* [WHAT YOU NEED TO DO]: The expected output is each line from the one containing "381x294 pixels. How" to the last line of the data below, set down exactly, minus the pictures.

* [SUPPLIED DATA]:
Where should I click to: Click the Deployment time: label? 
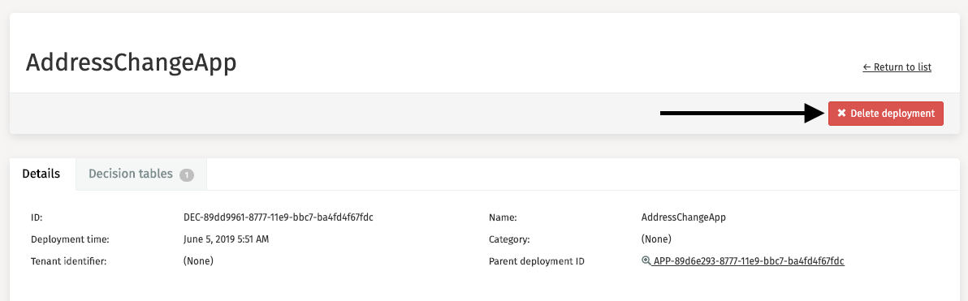pos(70,239)
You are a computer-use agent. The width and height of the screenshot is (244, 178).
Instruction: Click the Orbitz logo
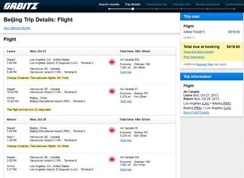tap(21, 6)
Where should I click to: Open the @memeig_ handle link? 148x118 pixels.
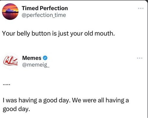click(36, 65)
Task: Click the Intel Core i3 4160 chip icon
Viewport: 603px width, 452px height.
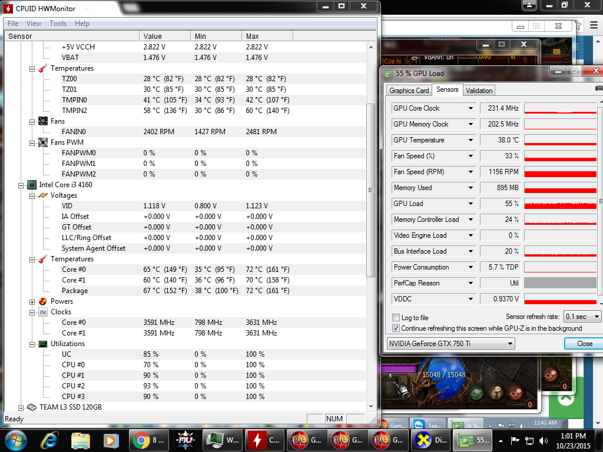Action: pyautogui.click(x=32, y=185)

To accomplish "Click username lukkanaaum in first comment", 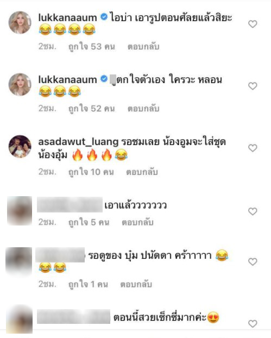I will pos(68,18).
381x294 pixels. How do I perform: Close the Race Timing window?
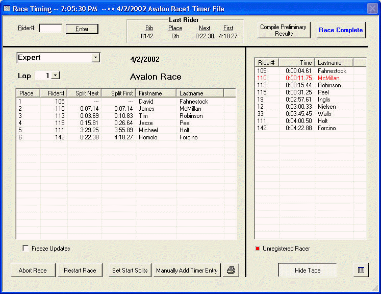[372, 9]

* [EXERCISE RESPONSE]:
381x294 pixels. How do I perform: Close the Race Timing window?
[372, 9]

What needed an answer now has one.